At the moment, and it seems almost sad to have to say so, the greatest threat to the British media, one of the country’s truly competitive international industries, comes from the British Government. There are threats to privatise Channel 4 – hopefully receding, threats to Ofcom because the Government doesn’t like its independent rulings, and threats to reduce the BBC licence fee in real terms.

There is no more certain way to hobble the BBC in its battle against the like of Netflix than by limiting its ability to compete in the high-end drama market.

Sir Craig Oliver, David Cameron’s press chief and former senior BBC news executive, has thrown in his deeply unhelpful tuppence worth by suggesting that perhaps the BBC could charge extra for premium programmes.

He must have known this is the introduction of subscription by the back door and the start of undermining the BBC as a national broadcaster paid for by all and available to all.

There would then be two classes of BBC viewers and how precisely could you decide what attract an extra charge and what would not.

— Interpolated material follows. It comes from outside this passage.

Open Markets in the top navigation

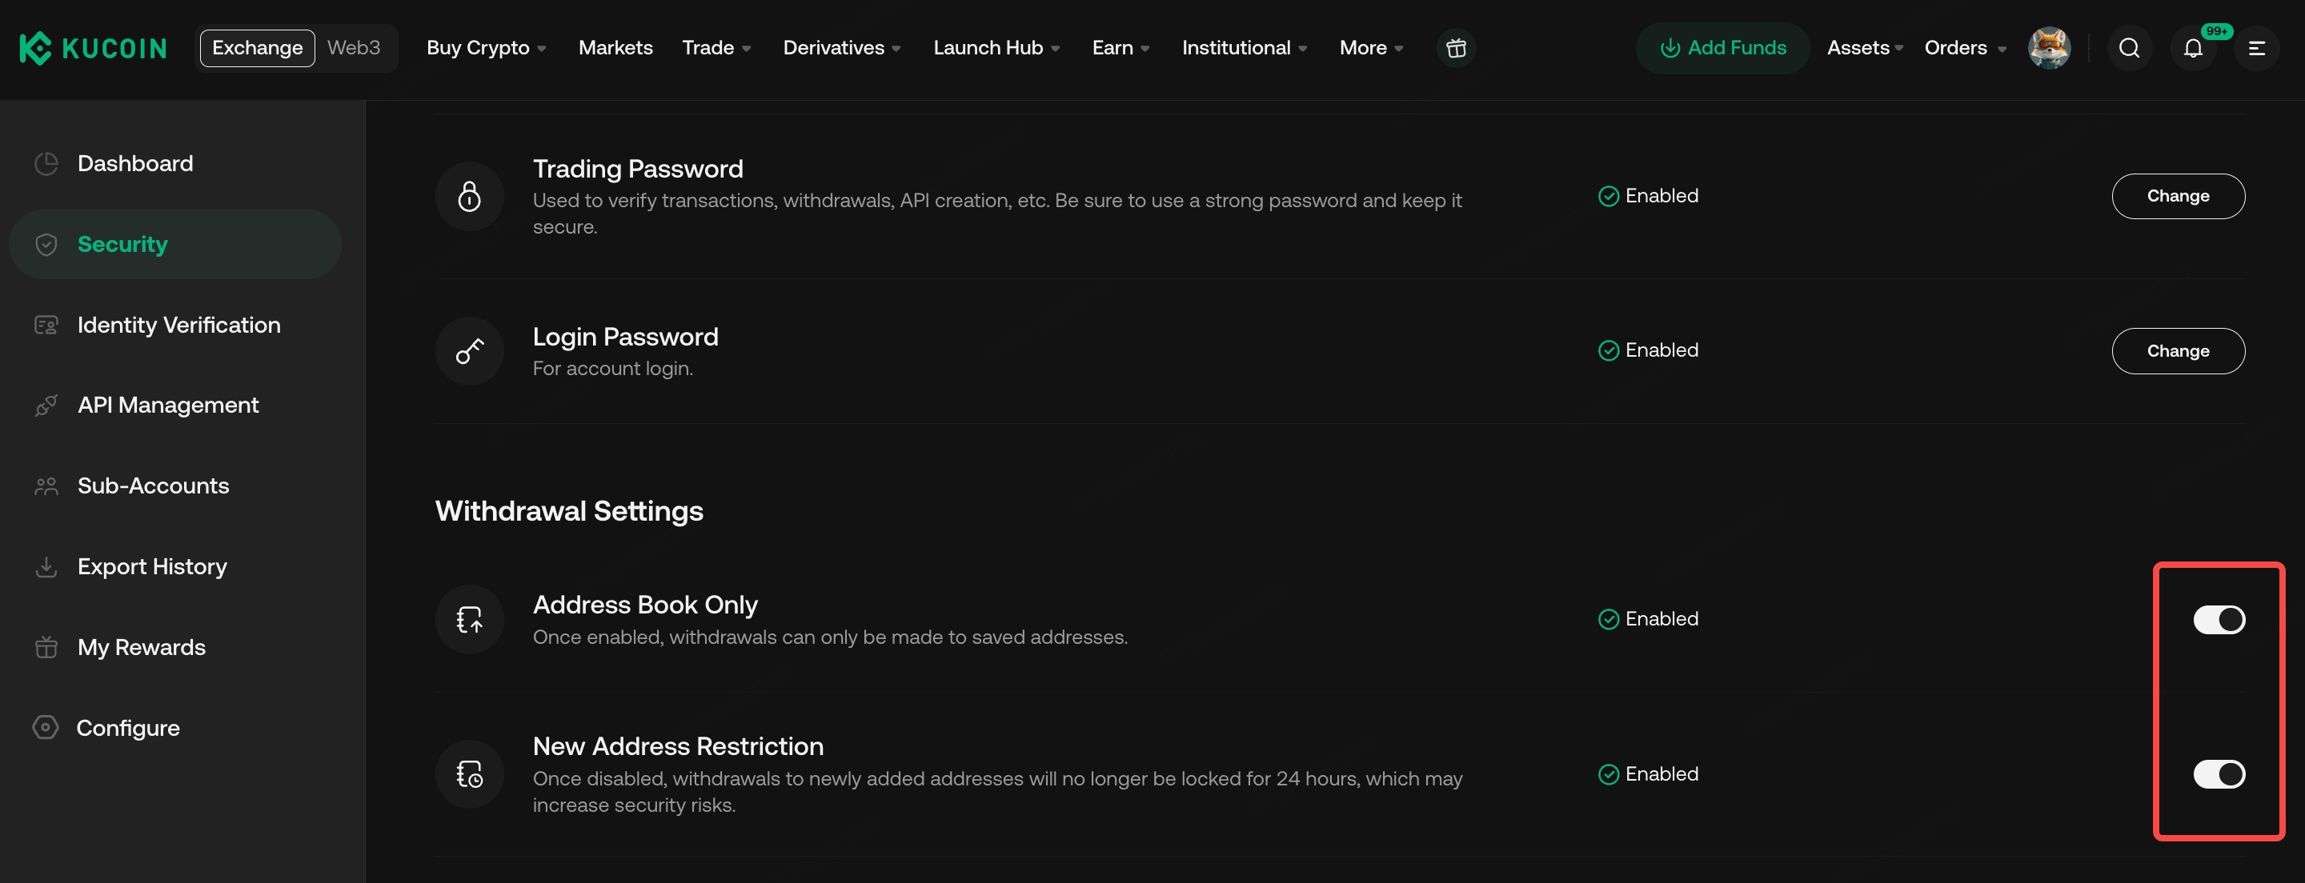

And what would the additional cost be of charging for individual programmes alongside universal services?

It is such a bad idea it will probably be seized on by Dorries as camouflage for cuts imposed on the BBC.

New Year resolutions must include the wider media industry coming to the defence of the BBC as many did in exposing the folly that privatisation of Channel 4 would represent.

Labour peer Lord Bragg has already spoken out, as has BBC director-general Tim Davie, but much more will be required from those outside the BBC to prevent the deliberate impoverishment of an essential British institution.

Innovate and collaborate to survive

This year the media must up its game in exposing the fake news and conspiracy theories that threaten democracies everywhere, usually spread by the billionaires if not trillionaires of Califormia.

Twitter has taken a decent step forward by permanently suspending US Congresswoman Marjorie Taylor Greene for repeated breeches of its Covid misinformation rules.

Yet NewsGuard, which monitors such things, has found that close to 100 US websites are still spreading misinformation about the 2020 presidential election and the aftermath at the Capitol last January.

More investigative reporting, despite its expense, would also help.

Another resolution has to be about putting more effort into innovation, finding new and better ways to reach audiences and help fund the media.

Substack of the US is an interesting example of innovation by, for instance, providing the infrastructure which allows subscription newsletters to flourish.

Above all, the public service broadcasters of Europe much accelerate their collaborative ventures, not just to cut costs but fund glossy features in the battle against Netflix. The production credits for Around The World in Eighty Days included many of Europe’s leading broadcasters.

For now forget Beckett and go for lots of resolutions, a dash of optimism and lashings of hope. Despite everything it really can be a very good and prosperous New Year for the British Media.

Raymond Snoddy is a media consultant, national newspaper columnist and former presenter of NewsWatch on BBC News. He writes for Mediatel News on Wednesdays.